What is being asked:
Reproduce every one of the entries below word for word, keeping each line as it stands.

* start Excerpted data *

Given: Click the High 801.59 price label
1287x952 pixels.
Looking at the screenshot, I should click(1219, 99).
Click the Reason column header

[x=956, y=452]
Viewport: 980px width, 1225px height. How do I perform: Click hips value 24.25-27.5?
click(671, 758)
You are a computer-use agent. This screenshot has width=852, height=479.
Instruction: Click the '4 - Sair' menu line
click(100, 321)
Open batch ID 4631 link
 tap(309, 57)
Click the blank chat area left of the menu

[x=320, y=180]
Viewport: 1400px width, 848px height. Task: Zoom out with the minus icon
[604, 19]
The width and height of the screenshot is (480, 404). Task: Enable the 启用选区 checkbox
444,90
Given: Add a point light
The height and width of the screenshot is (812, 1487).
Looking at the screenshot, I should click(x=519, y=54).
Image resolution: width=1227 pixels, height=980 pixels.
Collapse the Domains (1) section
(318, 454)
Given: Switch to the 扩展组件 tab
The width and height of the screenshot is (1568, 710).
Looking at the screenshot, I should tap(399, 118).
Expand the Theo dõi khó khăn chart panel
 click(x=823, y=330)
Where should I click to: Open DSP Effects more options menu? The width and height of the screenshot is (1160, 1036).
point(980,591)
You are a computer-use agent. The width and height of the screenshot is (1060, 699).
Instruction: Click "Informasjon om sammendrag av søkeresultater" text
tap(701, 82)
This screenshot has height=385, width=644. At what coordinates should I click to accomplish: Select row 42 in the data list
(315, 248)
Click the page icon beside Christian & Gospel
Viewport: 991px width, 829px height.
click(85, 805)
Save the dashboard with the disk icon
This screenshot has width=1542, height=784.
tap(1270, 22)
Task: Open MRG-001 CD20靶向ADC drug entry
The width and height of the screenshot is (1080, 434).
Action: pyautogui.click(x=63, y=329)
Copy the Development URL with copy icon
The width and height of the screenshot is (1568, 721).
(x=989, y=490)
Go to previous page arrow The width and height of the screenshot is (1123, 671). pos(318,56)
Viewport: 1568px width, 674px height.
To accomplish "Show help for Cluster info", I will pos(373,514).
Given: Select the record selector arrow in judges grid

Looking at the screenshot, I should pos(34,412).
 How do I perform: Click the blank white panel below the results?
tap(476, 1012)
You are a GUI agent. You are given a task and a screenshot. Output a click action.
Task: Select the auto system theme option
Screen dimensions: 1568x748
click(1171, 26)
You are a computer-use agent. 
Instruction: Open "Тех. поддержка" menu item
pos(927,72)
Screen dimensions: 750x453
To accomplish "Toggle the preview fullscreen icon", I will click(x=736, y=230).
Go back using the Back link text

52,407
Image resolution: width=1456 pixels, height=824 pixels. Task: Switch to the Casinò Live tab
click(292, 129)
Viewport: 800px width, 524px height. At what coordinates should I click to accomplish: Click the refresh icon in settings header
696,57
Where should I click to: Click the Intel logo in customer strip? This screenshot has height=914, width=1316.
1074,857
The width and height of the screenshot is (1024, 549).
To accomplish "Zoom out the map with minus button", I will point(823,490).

* end Excerpted data *

Answer to this problem:
Given: Click the High 801.59 price label
1287x952 pixels.
Looking at the screenshot, I should click(1219, 99).
Click the Reason column header

[x=956, y=452]
Viewport: 980px width, 1225px height. How do I perform: Click hips value 24.25-27.5?
click(671, 758)
You are a computer-use agent. This screenshot has width=852, height=479.
Instruction: Click the '4 - Sair' menu line
click(100, 321)
Open batch ID 4631 link
 tap(309, 57)
Click the blank chat area left of the menu

[x=320, y=180]
Viewport: 1400px width, 848px height. Task: Zoom out with the minus icon
[604, 19]
The width and height of the screenshot is (480, 404). Task: Enable the 启用选区 checkbox
444,90
Given: Add a point light
The height and width of the screenshot is (812, 1487).
Looking at the screenshot, I should click(x=519, y=54).
Image resolution: width=1227 pixels, height=980 pixels.
Collapse the Domains (1) section
(318, 454)
Given: Switch to the 扩展组件 tab
The width and height of the screenshot is (1568, 710).
Looking at the screenshot, I should tap(399, 118).
Expand the Theo dõi khó khăn chart panel
 click(x=823, y=330)
Where should I click to: Open DSP Effects more options menu? The width and height of the screenshot is (1160, 1036).
point(980,591)
You are a computer-use agent. The width and height of the screenshot is (1060, 699).
Instruction: Click "Informasjon om sammendrag av søkeresultater" text
tap(701, 82)
This screenshot has height=385, width=644. At what coordinates should I click to accomplish: Select row 42 in the data list
(315, 248)
Click the page icon beside Christian & Gospel
Viewport: 991px width, 829px height.
click(85, 805)
Save the dashboard with the disk icon
This screenshot has width=1542, height=784.
tap(1270, 22)
Task: Open MRG-001 CD20靶向ADC drug entry
The width and height of the screenshot is (1080, 434).
Action: pyautogui.click(x=63, y=329)
Copy the Development URL with copy icon
The width and height of the screenshot is (1568, 721).
(x=989, y=490)
Go to previous page arrow The width and height of the screenshot is (1123, 671). pos(318,56)
Viewport: 1568px width, 674px height.
To accomplish "Show help for Cluster info", I will pos(373,514).
Given: Select the record selector arrow in judges grid

Looking at the screenshot, I should pos(34,412).
 How do I perform: Click the blank white panel below the results?
tap(476, 1012)
You are a GUI agent. You are given a task and a screenshot. Output a click action.
Task: Select the auto system theme option
Screen dimensions: 1568x748
click(1171, 26)
You are a computer-use agent. 
Instruction: Open "Тех. поддержка" menu item
pos(927,72)
Screen dimensions: 750x453
To accomplish "Toggle the preview fullscreen icon", I will click(x=736, y=230).
Go back using the Back link text

52,407
Image resolution: width=1456 pixels, height=824 pixels. Task: Switch to the Casinò Live tab
click(292, 129)
Viewport: 800px width, 524px height. At what coordinates should I click to accomplish: Click the refresh icon in settings header
696,57
Where should I click to: Click the Intel logo in customer strip? This screenshot has height=914, width=1316.
1074,857
The width and height of the screenshot is (1024, 549).
To accomplish "Zoom out the map with minus button", I will point(823,490).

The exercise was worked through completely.